I'm putting together a UI of around 50 pages for an embedded device with constrained resources. I am under the impression that for navigating from page to page a QStackedWidget is the way to go.
Given the size of the UI, should I be creating and adding all the pages to the UI up front, passing the QStackedWidget instance to my page classes and navigating around by using the QStackedWidget::SetCurrentIndex() method (maybe making a big global enum of all my pages)?
Or is this going to waste a foolish amount of memory?
Instead should I be clearing out the QStackedWidget every time I'm at the home page and only creating/adding items to it as the user navigates down a particular route (allowing them to navigate back to the home screen)?
Or am I looking at this completely the wrong way and should be doing something else entirely?!!
Thanks for any insight!
Zoyhar last edited by
It mainly depends of the limitations of your target.
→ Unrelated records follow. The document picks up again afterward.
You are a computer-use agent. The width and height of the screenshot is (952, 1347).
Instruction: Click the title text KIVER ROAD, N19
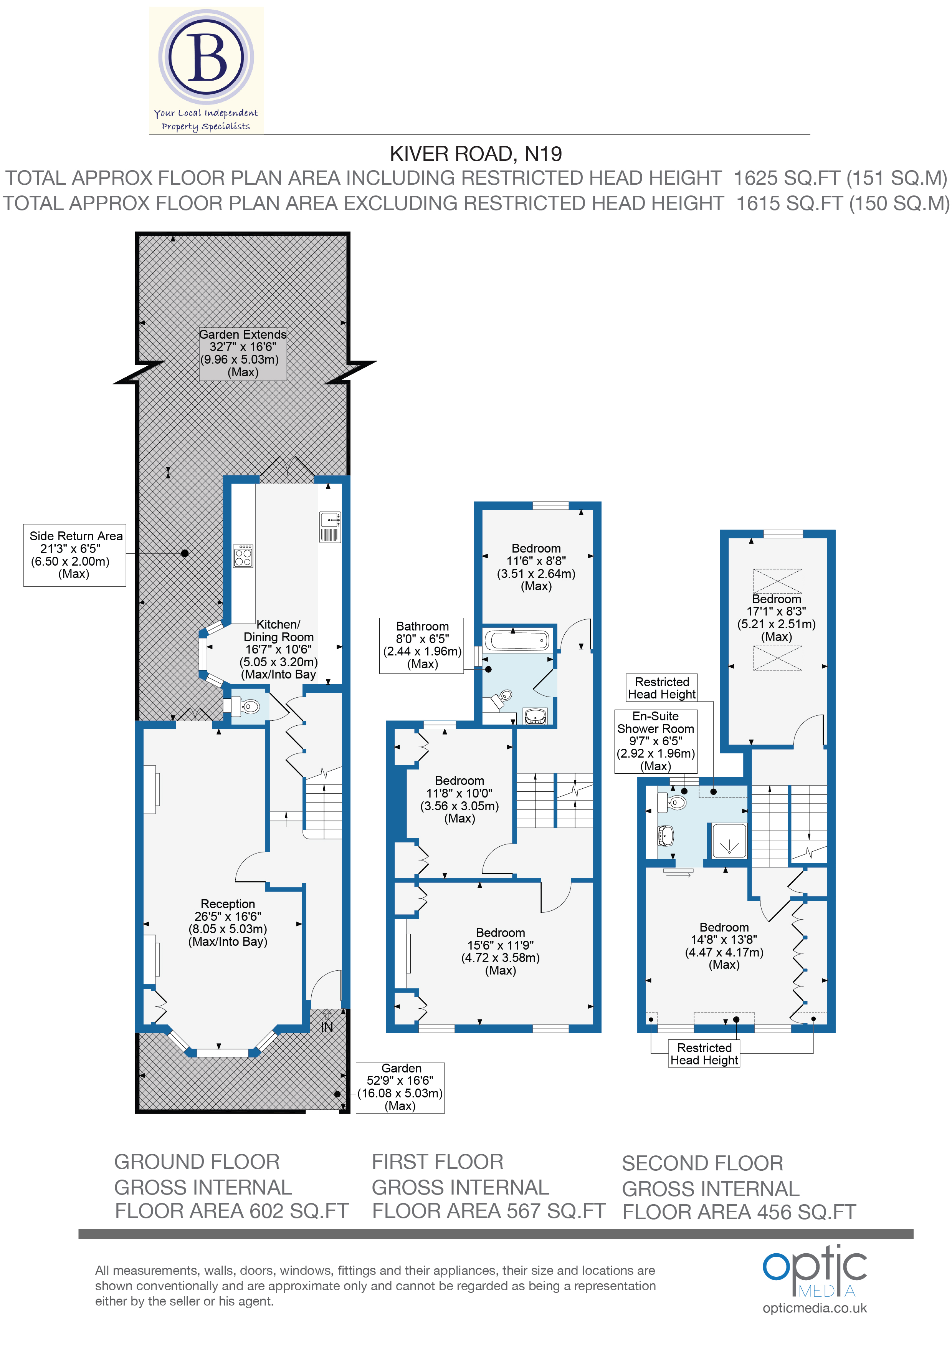475,154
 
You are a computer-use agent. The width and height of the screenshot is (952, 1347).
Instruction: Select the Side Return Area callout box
74,554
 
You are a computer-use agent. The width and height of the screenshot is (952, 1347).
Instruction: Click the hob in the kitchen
243,556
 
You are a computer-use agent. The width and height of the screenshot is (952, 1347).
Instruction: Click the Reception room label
228,922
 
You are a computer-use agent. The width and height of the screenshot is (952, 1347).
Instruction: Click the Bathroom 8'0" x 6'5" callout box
422,645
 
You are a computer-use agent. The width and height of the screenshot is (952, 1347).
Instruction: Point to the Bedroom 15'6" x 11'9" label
500,951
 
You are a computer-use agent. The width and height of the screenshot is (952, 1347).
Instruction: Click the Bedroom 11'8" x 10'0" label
459,799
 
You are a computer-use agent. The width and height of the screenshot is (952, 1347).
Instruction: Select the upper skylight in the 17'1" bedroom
777,581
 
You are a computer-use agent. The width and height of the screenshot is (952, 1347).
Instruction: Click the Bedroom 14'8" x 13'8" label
724,946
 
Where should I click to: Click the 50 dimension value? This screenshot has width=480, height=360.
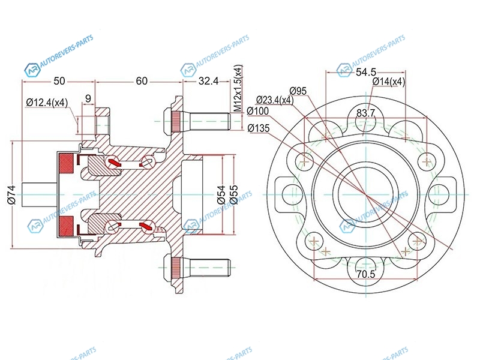click(59, 81)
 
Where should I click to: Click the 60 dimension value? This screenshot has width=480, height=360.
click(142, 81)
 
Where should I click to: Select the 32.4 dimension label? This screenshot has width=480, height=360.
click(208, 81)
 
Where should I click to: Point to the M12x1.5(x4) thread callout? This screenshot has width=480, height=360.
click(238, 88)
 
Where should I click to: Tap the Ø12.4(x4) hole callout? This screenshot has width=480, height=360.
click(47, 103)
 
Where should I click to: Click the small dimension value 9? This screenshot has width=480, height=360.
click(88, 98)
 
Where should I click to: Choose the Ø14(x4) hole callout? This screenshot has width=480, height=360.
click(388, 82)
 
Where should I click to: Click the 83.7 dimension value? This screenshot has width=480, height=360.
click(366, 113)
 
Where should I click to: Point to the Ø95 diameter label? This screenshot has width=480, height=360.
click(298, 91)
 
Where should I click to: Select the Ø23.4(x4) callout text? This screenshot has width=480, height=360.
click(274, 100)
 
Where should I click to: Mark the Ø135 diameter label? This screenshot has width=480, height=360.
click(259, 127)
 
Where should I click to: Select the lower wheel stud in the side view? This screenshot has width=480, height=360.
click(198, 265)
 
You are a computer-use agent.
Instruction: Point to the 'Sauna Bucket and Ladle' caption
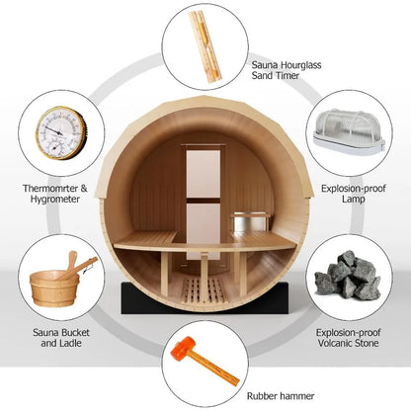pos(53,340)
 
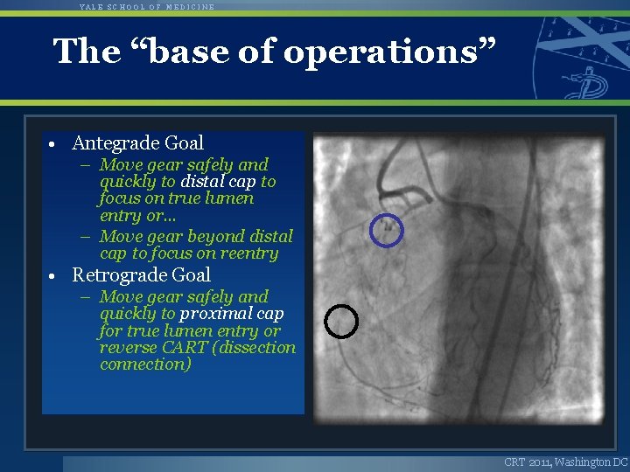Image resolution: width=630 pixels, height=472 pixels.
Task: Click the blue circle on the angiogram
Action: [386, 231]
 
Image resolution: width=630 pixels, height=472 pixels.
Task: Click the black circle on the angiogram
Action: [341, 322]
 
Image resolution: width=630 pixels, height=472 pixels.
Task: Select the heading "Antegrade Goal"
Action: [137, 142]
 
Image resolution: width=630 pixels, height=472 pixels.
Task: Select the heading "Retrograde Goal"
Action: [141, 275]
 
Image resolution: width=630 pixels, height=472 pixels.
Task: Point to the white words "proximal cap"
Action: [231, 314]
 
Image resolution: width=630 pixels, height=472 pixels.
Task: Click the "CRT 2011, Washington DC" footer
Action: [565, 462]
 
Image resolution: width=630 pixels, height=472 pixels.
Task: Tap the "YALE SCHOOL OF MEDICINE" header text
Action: [146, 6]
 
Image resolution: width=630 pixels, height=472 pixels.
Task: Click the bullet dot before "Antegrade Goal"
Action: [54, 144]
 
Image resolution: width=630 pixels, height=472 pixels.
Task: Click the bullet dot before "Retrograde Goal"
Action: [54, 277]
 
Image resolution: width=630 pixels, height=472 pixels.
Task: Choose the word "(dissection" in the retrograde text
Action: [254, 347]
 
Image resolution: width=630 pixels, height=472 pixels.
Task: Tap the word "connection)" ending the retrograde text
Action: [145, 364]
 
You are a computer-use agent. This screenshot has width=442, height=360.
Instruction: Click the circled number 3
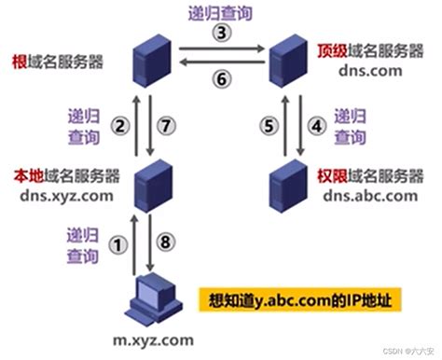pyautogui.click(x=221, y=33)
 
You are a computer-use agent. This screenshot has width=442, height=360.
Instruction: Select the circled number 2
pyautogui.click(x=118, y=125)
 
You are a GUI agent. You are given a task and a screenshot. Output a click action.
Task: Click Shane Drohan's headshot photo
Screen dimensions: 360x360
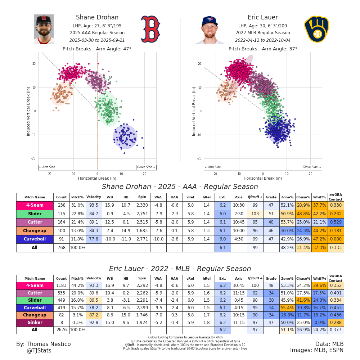[44, 29]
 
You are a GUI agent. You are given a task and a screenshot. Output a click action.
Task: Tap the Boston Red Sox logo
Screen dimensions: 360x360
[150, 29]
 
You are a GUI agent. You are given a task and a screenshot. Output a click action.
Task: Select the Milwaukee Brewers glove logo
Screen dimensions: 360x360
[316, 29]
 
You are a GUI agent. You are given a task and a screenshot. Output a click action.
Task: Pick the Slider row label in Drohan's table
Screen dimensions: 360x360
[35, 214]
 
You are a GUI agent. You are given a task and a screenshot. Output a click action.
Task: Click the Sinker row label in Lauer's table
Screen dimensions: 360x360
[35, 321]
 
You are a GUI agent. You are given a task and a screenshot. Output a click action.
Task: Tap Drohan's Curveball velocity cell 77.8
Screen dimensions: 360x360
[94, 239]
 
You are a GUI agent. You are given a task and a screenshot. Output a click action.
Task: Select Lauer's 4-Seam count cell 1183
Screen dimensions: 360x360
[61, 286]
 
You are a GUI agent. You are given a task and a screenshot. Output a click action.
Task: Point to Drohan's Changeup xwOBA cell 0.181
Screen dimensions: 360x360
[336, 231]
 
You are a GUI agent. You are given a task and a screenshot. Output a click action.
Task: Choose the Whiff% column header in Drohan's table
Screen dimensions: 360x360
[319, 197]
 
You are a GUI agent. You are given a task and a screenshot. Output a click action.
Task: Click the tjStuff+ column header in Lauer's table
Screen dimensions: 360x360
[255, 279]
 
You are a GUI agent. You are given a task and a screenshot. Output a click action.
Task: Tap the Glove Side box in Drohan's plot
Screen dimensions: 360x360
[146, 167]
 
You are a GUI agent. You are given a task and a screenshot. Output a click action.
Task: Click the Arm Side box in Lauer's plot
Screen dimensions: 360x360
[213, 167]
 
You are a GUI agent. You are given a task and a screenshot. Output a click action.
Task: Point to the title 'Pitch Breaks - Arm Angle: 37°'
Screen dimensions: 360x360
[263, 49]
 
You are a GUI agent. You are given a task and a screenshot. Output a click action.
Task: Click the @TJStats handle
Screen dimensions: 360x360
[39, 351]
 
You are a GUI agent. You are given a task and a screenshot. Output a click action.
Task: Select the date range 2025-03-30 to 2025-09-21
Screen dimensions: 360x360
[97, 40]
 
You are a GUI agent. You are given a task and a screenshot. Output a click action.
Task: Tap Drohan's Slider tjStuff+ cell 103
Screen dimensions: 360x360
[255, 214]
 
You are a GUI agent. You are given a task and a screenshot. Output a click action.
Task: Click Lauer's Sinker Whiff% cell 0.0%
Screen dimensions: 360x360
[319, 321]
Either your cpu is rather slow and therefore I would choose to create everything upfront in order to speed-up the navigation;
Or your available memory is really low and therefore you have to keep the lesser number of objects in memory.
I had a similar project and went for the first solution because the responsiveness of the application was much more important than a bigger memory consumption and with 64Mo of ram it was in fact more than enough to store all my pages (about 30) in memory.
About your global enum, I would rather used the method setCurrentWidget and use the pointer to your page instance but that's a matter of choice I guess.
To keep the code clean without "extern" everywhere, I would let the class that know of all the pages (the one were your created the stackedWidget) be the navigation controller that do the switching from one page to an another and use signal and slots to let it know when it has to switch to another page but that's just the way I did it, there may be better solution ;)
Hi and welcome to devnet,
Like @Zoyhar wrote, how constrained are your resources ?
What should these pages contain ?
What should your application do ? The UI is one point but you also have to take into account all the aspect like networking, etc.
radioraheem last edited by
@Zoyhar - Thanks heaps for the advice - we aren't that constrained for RAM, I'm going to do my first implementation in the create-everything-upfront-in-a-nav-controller fashion that you suggest. Each of the pages connects to a whole bunch of signals for hardware interactions - should I be connecting & disconnecting to all these each time the page is shown/hidden? I'm assuming if I just connect at initialisation, these in memory pages will be responding to the signals constantly instead of just when they are the active page. Does that sound right to you?